As Blumenfeld's account unfolds in chapter after chapter, he details how Robert Owen (1771-1858) and other influential socialists became involved in the public school movement to achieve their own ends. Their purpose was similar to that of their Unitarian allies, except that these radical socialist reformers sought not education, but "socialization" for the purpose of leading America to the utopian dream of a Communist society.

The mastermind behind the failed New Harmony, Indiana commune, Robert Owen believed that the reason his socialist experiment failed was because the masses were poorly prepared as a result of their improper education. If Communism was to succeed in America, Owen and his followers believed that a compulsory taxpayer-funded education system had to be implemented. The purpose of their system would be to educate youngsters away from the evils of individualism, belief in God, and capitalist greed.
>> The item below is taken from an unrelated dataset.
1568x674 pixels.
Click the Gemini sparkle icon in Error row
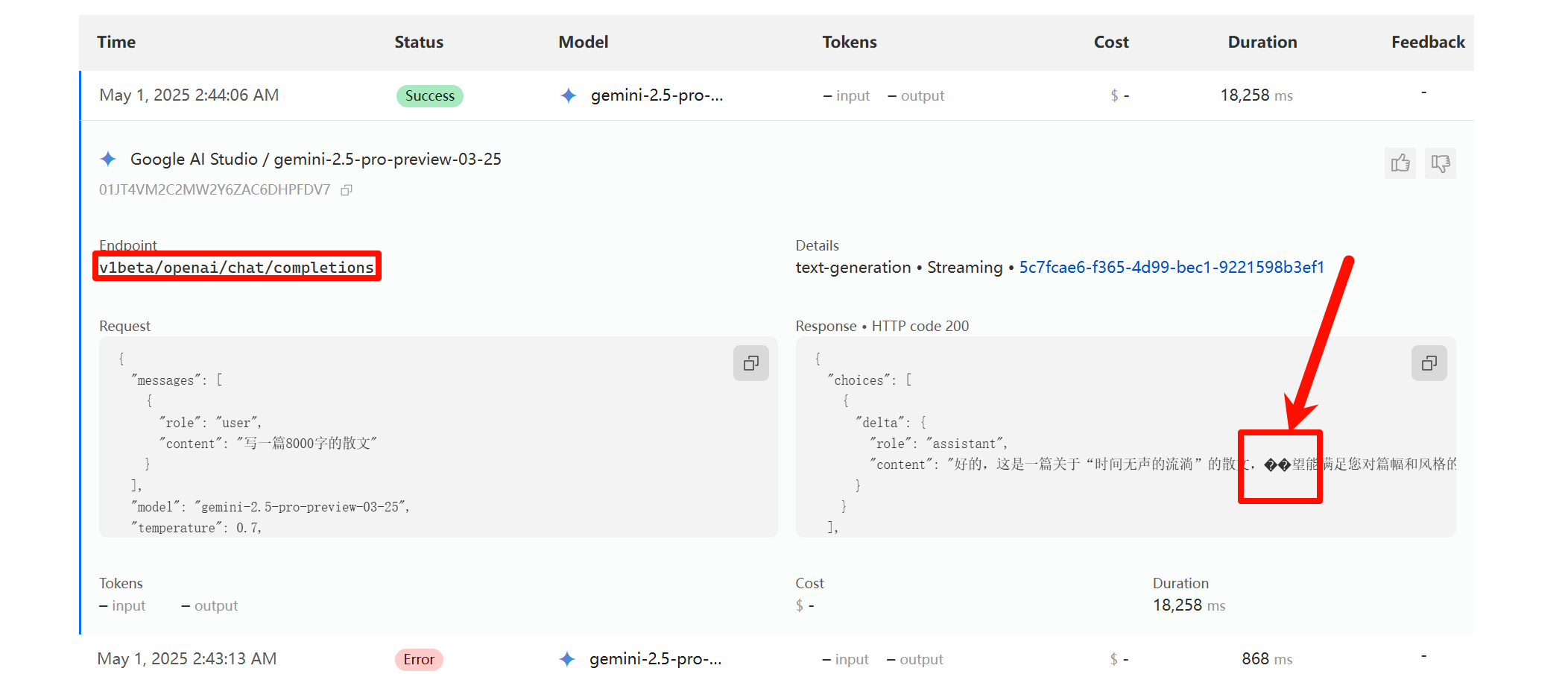[567, 659]
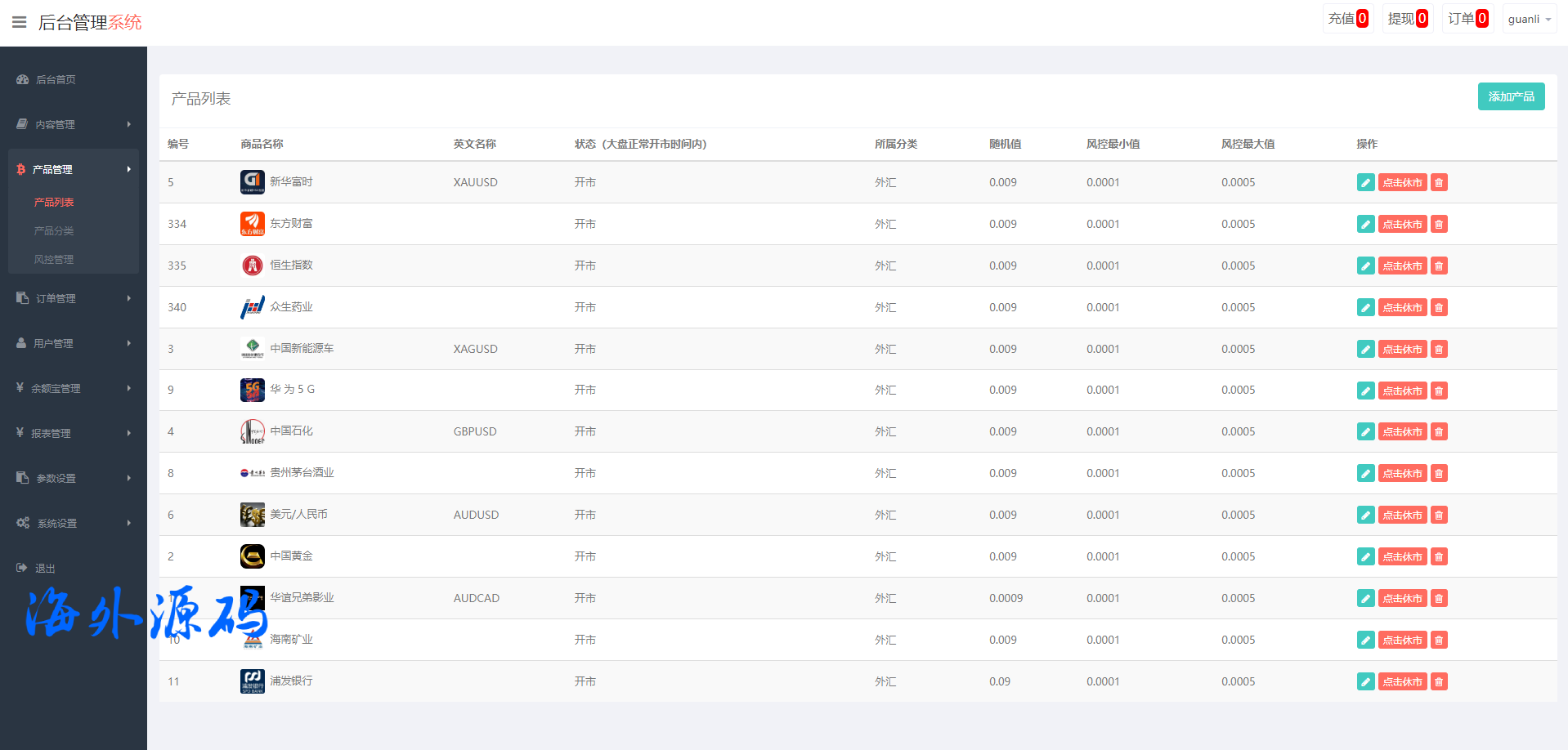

Many prominent Owenites and socialists began their push for public schools by "operating covertly in secret cells in America as early as 1829."
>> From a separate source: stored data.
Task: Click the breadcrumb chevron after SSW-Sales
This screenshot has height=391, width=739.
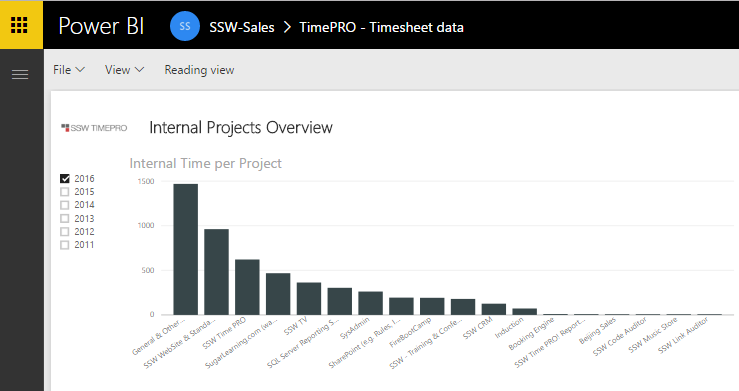Action: click(x=287, y=27)
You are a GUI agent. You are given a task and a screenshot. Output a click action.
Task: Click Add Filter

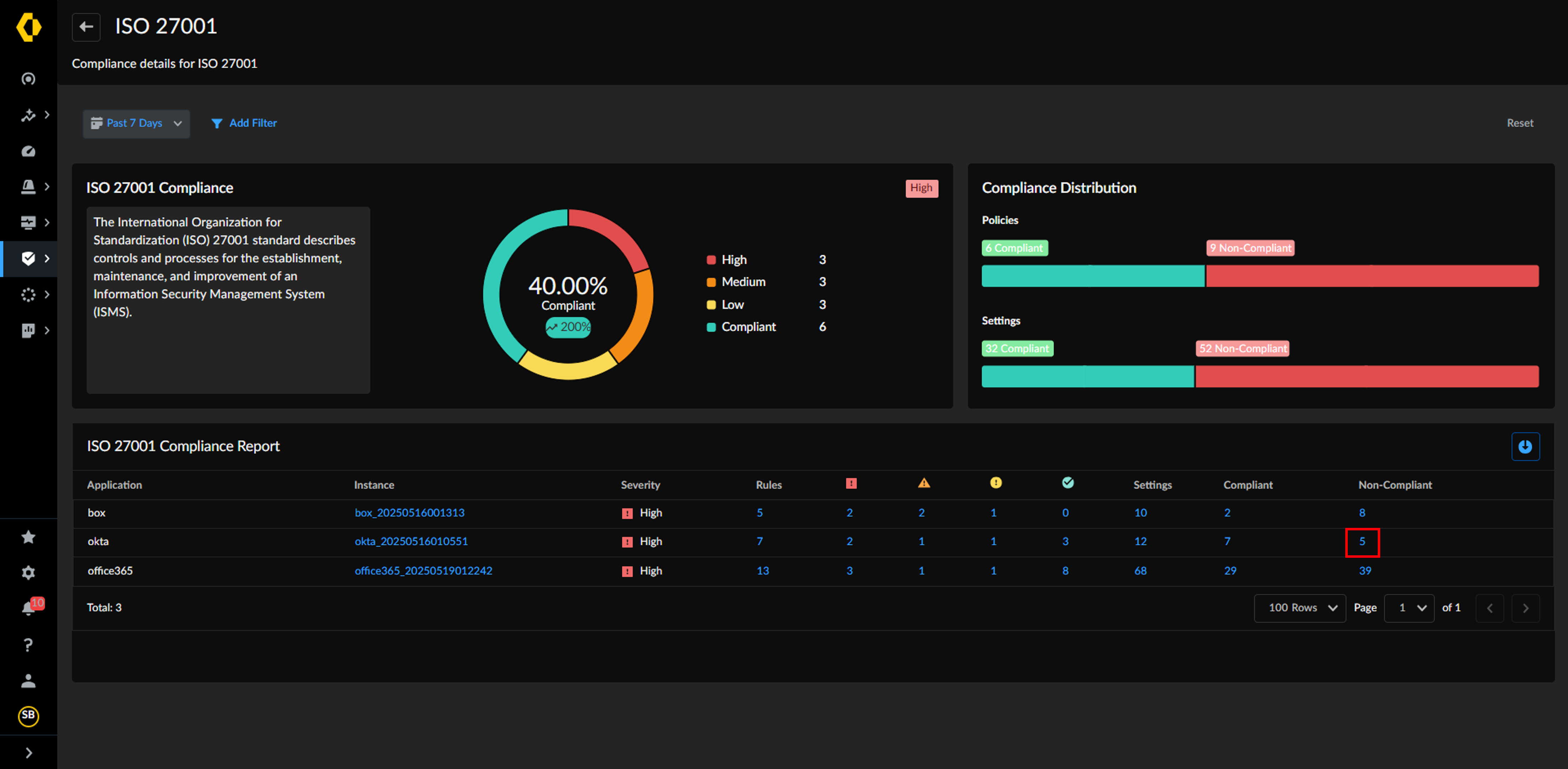pyautogui.click(x=244, y=124)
Blumenfeld also chronicles the career of Horace Mann, the idol of the public education elite. Mann, of course, has been praised by most historians as the father of American public education. Blumenfeld writes: "If Mann was the father of anything, it was of centralized, state-controlled public education, governed by a state bureaucracy, and financed by taxes on property." Mann visited socialist Prussia and used its educational system as his model in building a network of compulsory primary and secondary government schools. Mann also founded a series of state-supported "normal" schools, or teachers colleges, designed to train teachers in the latest methods of molding young minds. Blumenfeld clearly detects the danger to our liberties presented by Mann's plans. He argues that "once a nation's teachers colleges become the primary vehicle through which the philosophy of statism is advanced, this philosophy will soon infect every other quarter of society...."

Blumenfeld's conclusion, is that public education is indeed not necessary. He proved that from its very inception, the public school movement has been anti-student, anti-learning and anti-American. This book is a valuable resource for individuals who seek to grasp the true nature of the public school problem.